[SOLVED] Proxmox hang : difficulty finding the origin

Singman

Well-Known Member
Sep 13, 2019
44
1
48
57
Hi,

Since months, my Proxmox setup hang really often, sometimes stable for days, sometimes could not get up more than a couple of minutes.
Setup
Motherboard : ASUS Pro WS X570-ACE
CPU : AMD Ryzen 9 5900X
Memory : 2x Kingston server premier 16Gb (DDR4 ECC CL19 DIMM 2Rx8 Mémoire serveur Hynix D - KSM26ED8/16HD)
Memory : 2x Kingston Server Premier 8GB (DDR4 ECC CL19 DIMM 1Rx8 Mémoire serveur Hynix D - KSM26ES8/8HD)
Boot : SSD M2.2280 nvme 480 Gb
Storage : 4x SS Crucial MX500 1Tb (CT1000MX500SSD1)
Cooling : Watercooling Fractal Design Celsius S24 Blackout

First, I checked memory; no error but I had the warranty activated and got 2 new RAM. I also bought brand new 2x 8Gb to try them (and kept them :))
Then I changed the motherboard, still crashing.
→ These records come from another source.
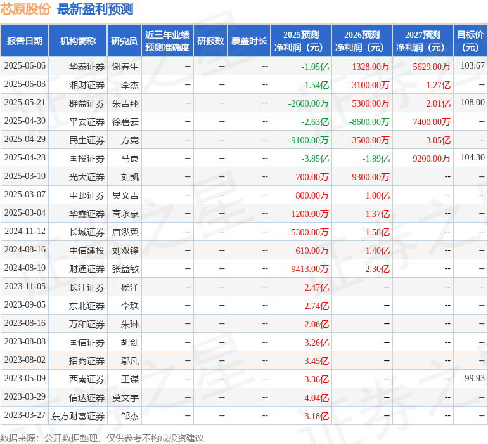Click the 数据来源 disclaimer footer text
Viewport: 488px width, 444px height.
[x=102, y=438]
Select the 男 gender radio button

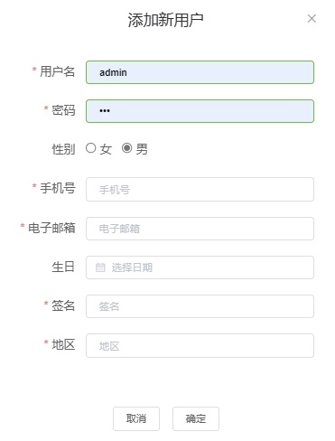(126, 148)
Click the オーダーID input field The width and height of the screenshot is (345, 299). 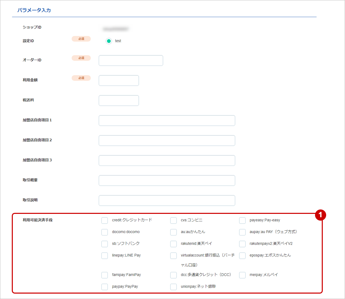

I have absolutly NO MESSAGE in dmesg or journalctl before crash, the system just hang and nothing work. No warning before. It just happen.
Memtest86+ give no errors.
I used a stress Linux UISB key to see if the cpu work good, no error, no temperature limit.

I only see one other source of the problem : software. That Proxmox is 5 years old and got updated many times (current version is 8.4.1). But reinstalling everything, even if I have backup with PBS, will be a hard work, it's my homelab and the conf is not really straight forward.
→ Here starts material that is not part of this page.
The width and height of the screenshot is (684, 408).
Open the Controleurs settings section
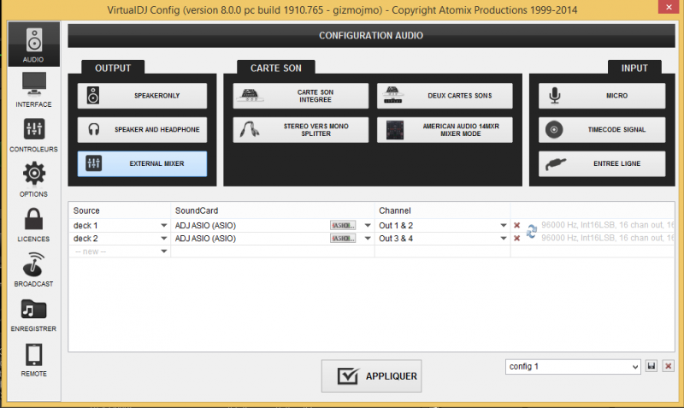click(33, 135)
Do you have any idea ? How to debug that configuration ?
 
I don't have anything similar to your setup, but in general this is what I would try:

I'd probably try updating the BIOS on that MB.

Try pinning to a previous kernel - to see if that removes issues.

Another thing - you don't provide any GPU or NW details. These can often be a source of issues.

If you are using the on-board LANs/NICs maybe try using your own.
(I see the board seems to have 2 NICs; Realtek® RTL8117 & Intel® I211-AT, maybe try changing your setup with which one you use for what).

(I also see your board uses ASUS LAN Guard - not sure of this HW-implemented device, but if possible try deactivating this BIOS-side).

Anyway good luck, as stated above I don't use any of the above.
 
Ok, problem solved and it's really strange.

Replaced my CPU (was working fine during 4 years) by another one, a Ryzen 5 5600X.
The strange part is when I'm testing the CPU with linux tools, everything is ok. And it's not an overheating problem. Ill will try to test that CPU under Windows to see if it show the same problem.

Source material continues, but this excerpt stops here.